Effectively Tracking Negative News
It’s thought that upwards of exabytes of data/content are published online every day. This makes finding what matters in all of that unstructured data next to impossible, for two reasons:
1. The sheer volume of content
2. The complexity of this content
Machine Learning (ML) and Natural Language Processing (NLP) advancements have made it easier than ever before to build intelligent and efficient content analysis pipelines that can transform an organization’s adverse media search and tracking process.
Automation and Augmentation
Typically traditional adverse media screening is based on inefficient manual processes and in some cases a rudimentary Google search.
However, by leveraging AI-powered solutions time consuming and analyst heavy tasks based on discovery and investigation can be heavily augmented and even fully automated to significantly reduce the time spent on identifying and interrogating adverse media mentions.
Proactive and On-going Search
In CDD and KYC use cases ad-hoc searches are carried out to run checks for negative mentions of entities and affiliates and often a once-off report is drafted to cover the results of the adverse media check at that time.
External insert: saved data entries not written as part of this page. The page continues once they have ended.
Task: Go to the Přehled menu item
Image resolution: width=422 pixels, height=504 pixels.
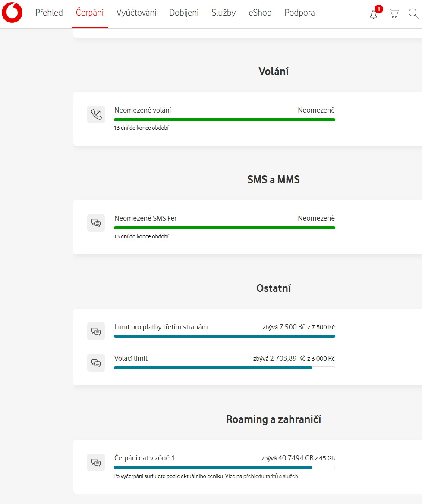Action: [49, 13]
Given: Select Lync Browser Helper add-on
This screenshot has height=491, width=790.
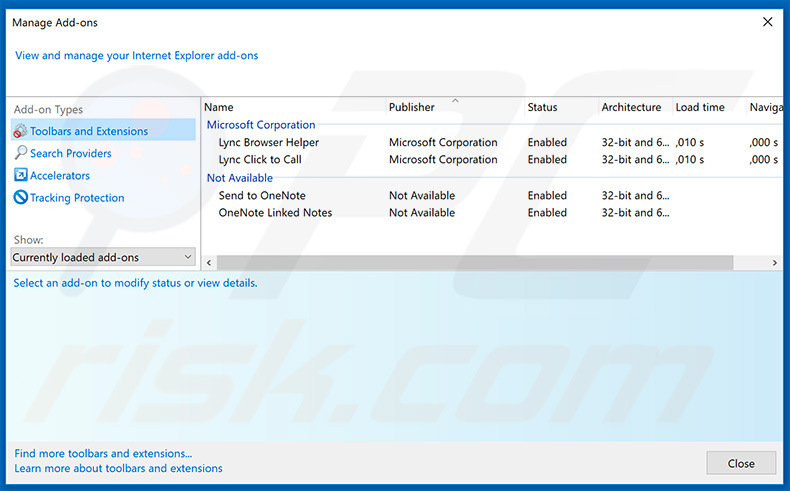Looking at the screenshot, I should 268,143.
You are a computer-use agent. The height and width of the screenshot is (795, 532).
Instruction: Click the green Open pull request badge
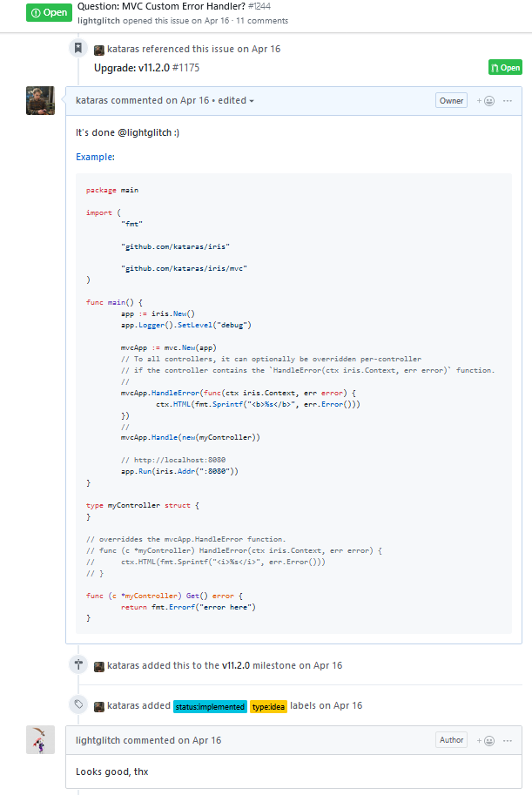(x=505, y=68)
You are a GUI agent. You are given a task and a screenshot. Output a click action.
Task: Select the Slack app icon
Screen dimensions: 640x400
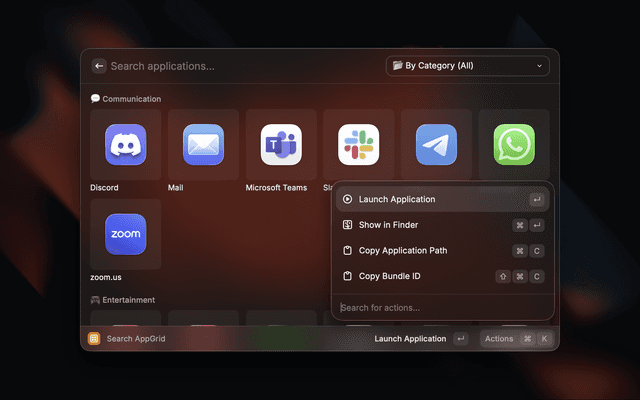pos(357,145)

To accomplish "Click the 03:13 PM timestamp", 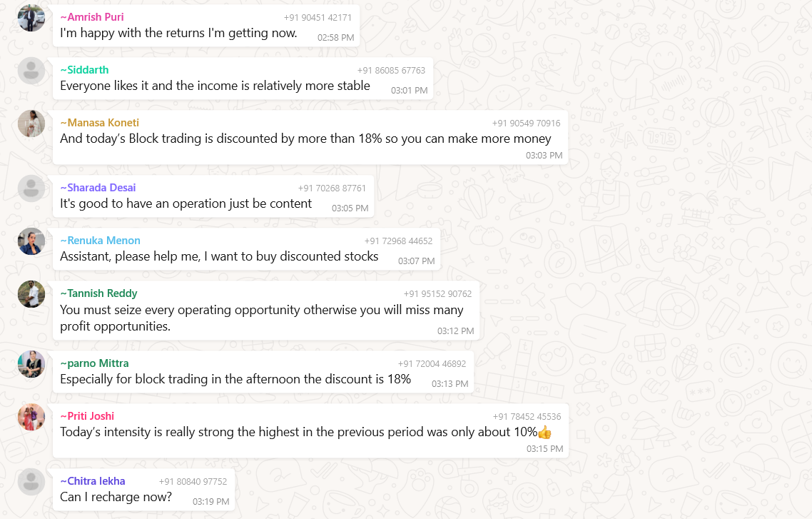I will pos(450,384).
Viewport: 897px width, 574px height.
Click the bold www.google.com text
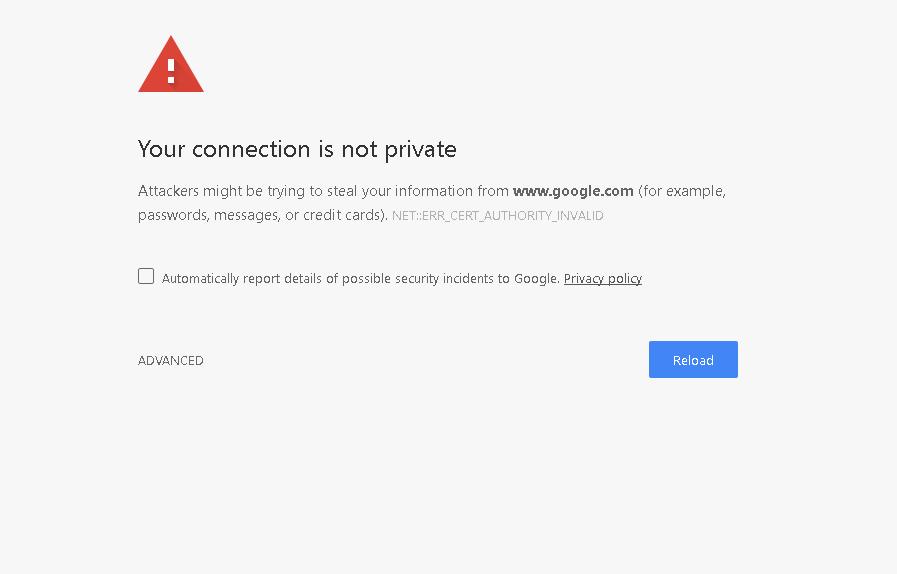[x=573, y=191]
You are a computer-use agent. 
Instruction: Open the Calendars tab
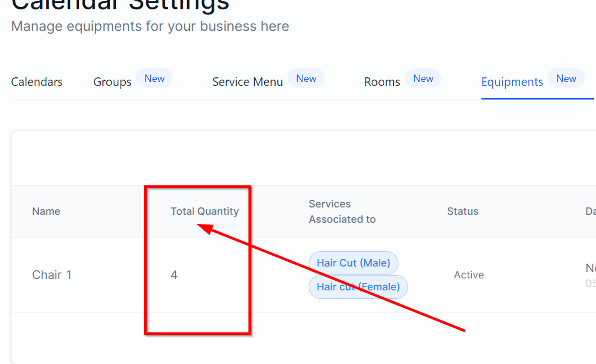pyautogui.click(x=37, y=82)
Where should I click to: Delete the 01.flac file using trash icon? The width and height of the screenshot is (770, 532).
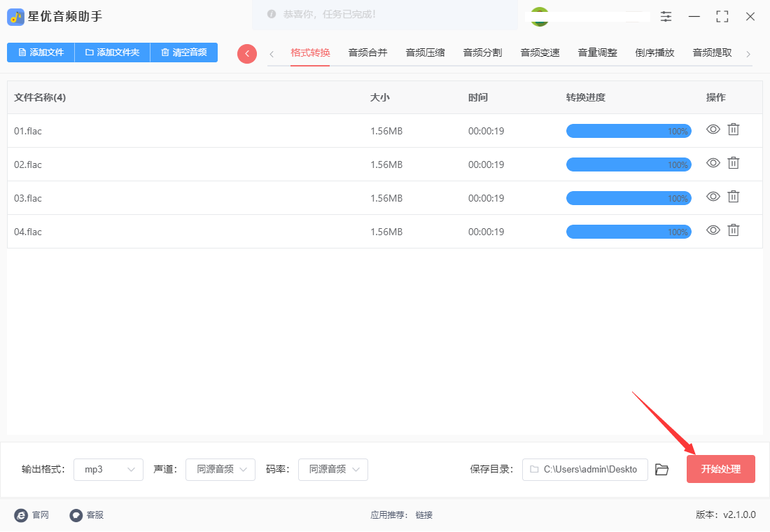(733, 130)

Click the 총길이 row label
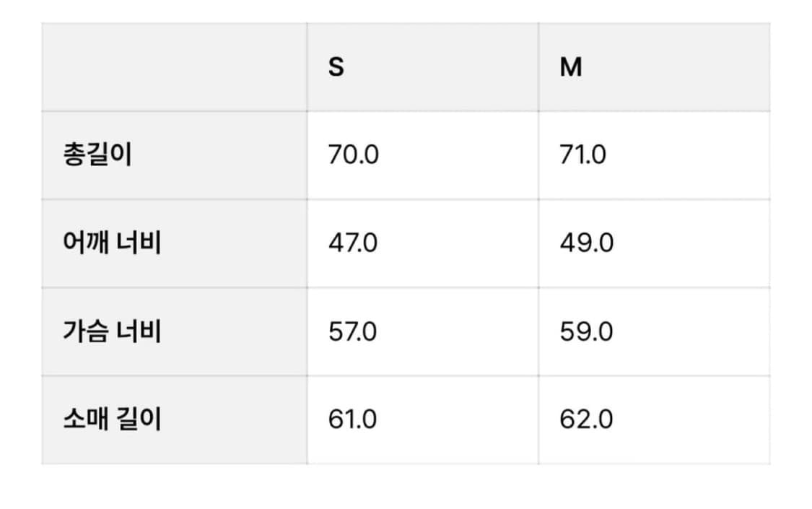98,155

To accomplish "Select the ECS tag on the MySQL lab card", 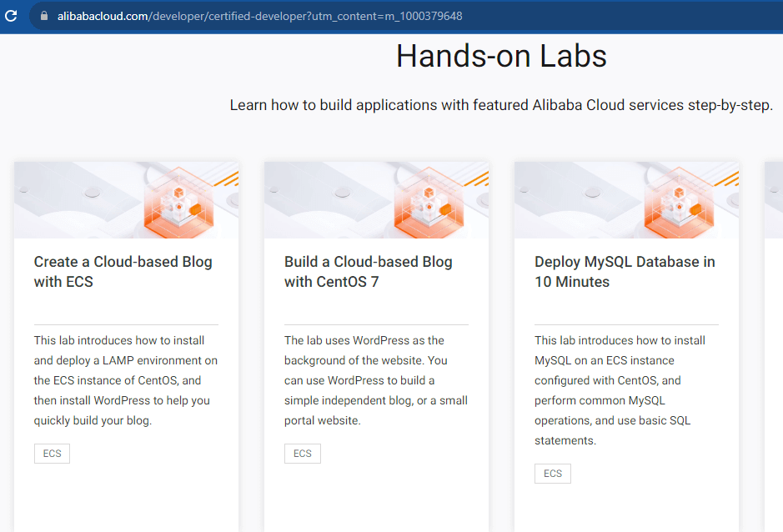I will click(x=552, y=473).
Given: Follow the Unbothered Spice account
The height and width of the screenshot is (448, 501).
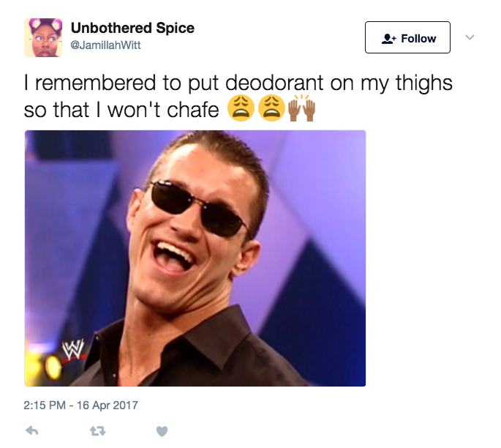Looking at the screenshot, I should coord(407,37).
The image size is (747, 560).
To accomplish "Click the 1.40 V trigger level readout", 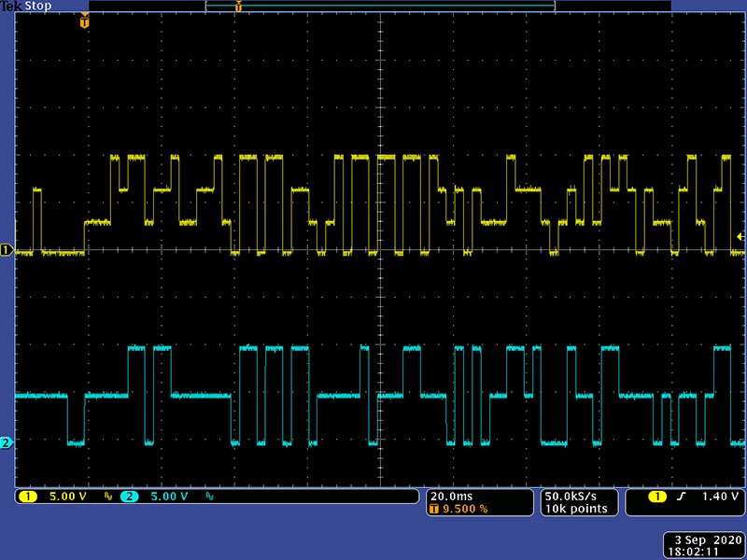I will click(720, 497).
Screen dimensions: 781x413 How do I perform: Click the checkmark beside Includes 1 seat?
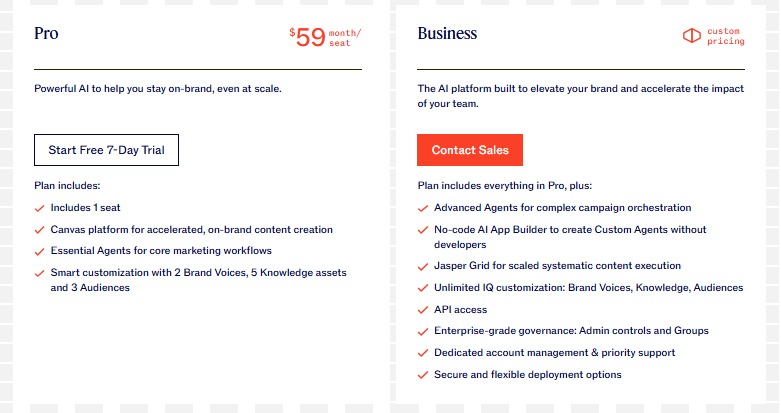[39, 208]
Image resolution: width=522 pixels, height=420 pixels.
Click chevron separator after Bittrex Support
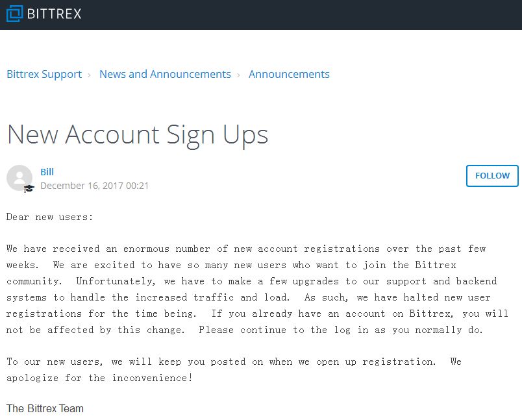pyautogui.click(x=89, y=75)
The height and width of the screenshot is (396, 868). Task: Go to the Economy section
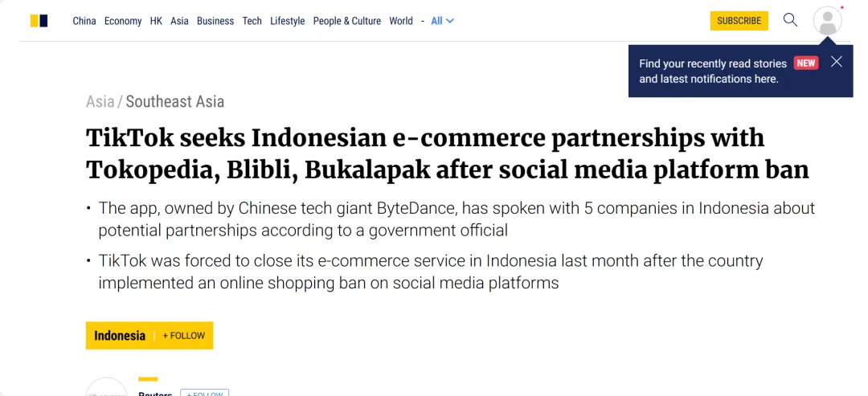click(x=123, y=21)
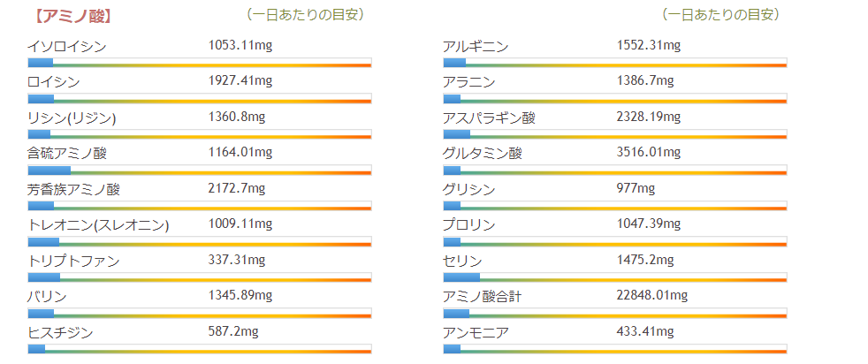The image size is (868, 364).
Task: Click the 含硫アミノ酸 progress bar
Action: coord(199,171)
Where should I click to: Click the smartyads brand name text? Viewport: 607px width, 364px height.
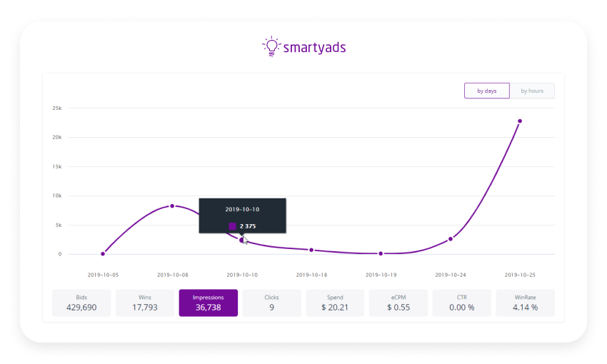pyautogui.click(x=315, y=48)
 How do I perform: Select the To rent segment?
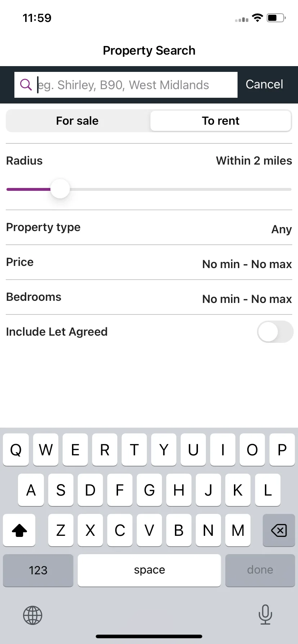(221, 121)
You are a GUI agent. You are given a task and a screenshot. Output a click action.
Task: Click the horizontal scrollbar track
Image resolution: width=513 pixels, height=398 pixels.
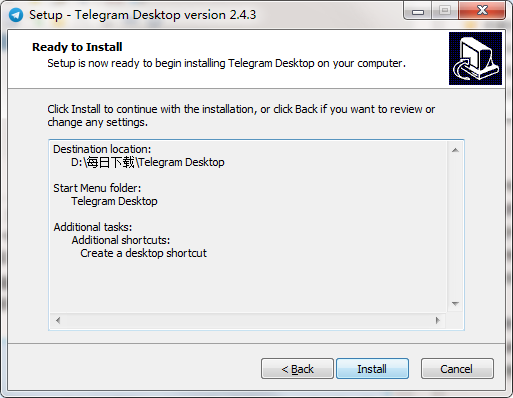pos(248,320)
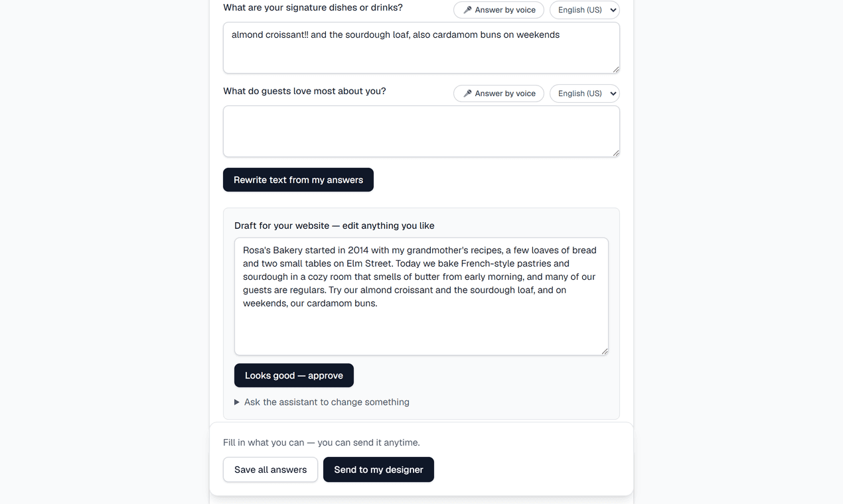Click the resize grip of the empty guests answer box
Screen dimensions: 843x504
coord(615,153)
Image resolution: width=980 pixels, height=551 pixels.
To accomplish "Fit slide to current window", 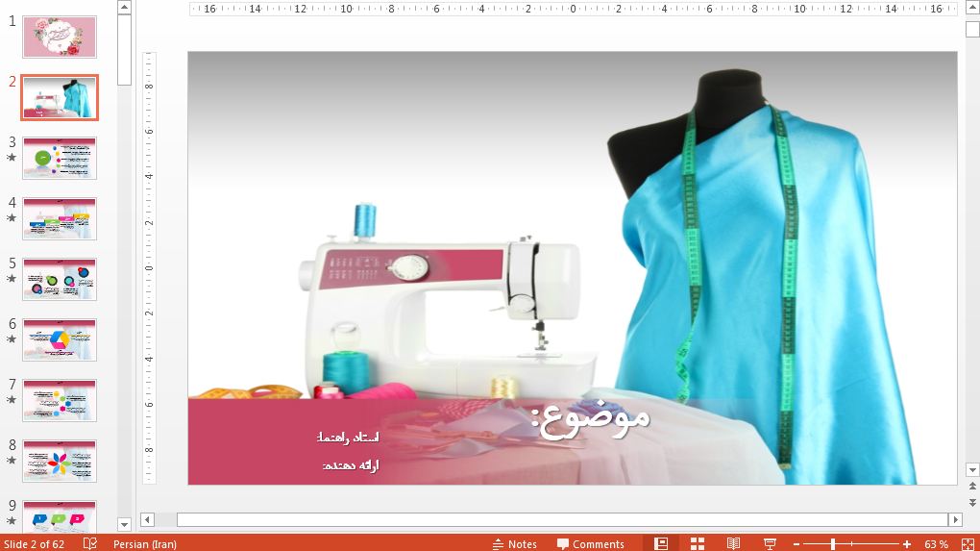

However, assigning a risk score or classification to that entity during an onboarding process won’t uncover how that risk might change over time. For example, the process doesn’t account for on-going monitoring of that particular entity to catch events of interest that may happen throughout the lifecycle of the business or even events that may only be reported after the business relationship has concluded.
Realtime and continuous monitoring of news content using an ML and NLP powered news intelligence platform means analysts can build detailed and flexible entity, sentiment, and category-based searches to uncover both past, present, and future reputational risk events as they unfold. Advanced event detection and topic models can also be effective in identifying adverse media events as they’re reported.
* Keep an eye out for part 2 of this blog where we’ll show you how to build intelligent searches for negative media mentions using our Entity Search, Categorization, and Sentiment Analysis features.
Traditionally, media monitoring and adverse media screening techniques are based on manual or automated searches using complex keyword searches and queries. While these complex queries can be effective as ad-hoc searches the challenges associated with updating and maintaining these searches make them ineffective as part of an ongoing adverse media screening process. Using Boolean-based or even RegEx-based queries can also result in a large number of missed mentions and even more false-positive results.
Search and filter options based on advanced NLP such as Entity Recognition, Categorization, Sentiment Analysis, and Event Detection models mean that content analysis pipelines used in adverse media processes can be far more efficient and accurate in identifying media mentions that matter.
Global and Multilingual Reach
Global coverage of reporting and the media landscape is crucial to a successful monitoring process. While the Western world for the most part, has taken significant steps in the last decade or so in combating Money Laundering, Terrorist Financing, and Financial Crimes, we are yet to see such advancements and commitment from countries in Africa , Asia and the CES region as is evident in the Basel AML Index for 2019. This means that there is a lack of data, monitoring, and reporting of risk events in these regions by the mainstream media. Furthermore, when events are reported they are often in local languages which can make them particularly difficult to identify and investigate. Most monitoring services will have the world’s leading media sources and languages covered, however, coverage of longtail sources and specific languages from significantly risky regions is greatly lacking.
Coverage in multiple languages and a focus on longtail and local sources means that organizations can rely on search and monitoring services to provide a truly global coverage. Using advancements in Machine Translation organizations can also ensure that adverse media mentions in native languages can be uncovered and investigated sufficiently by English speaking analysts.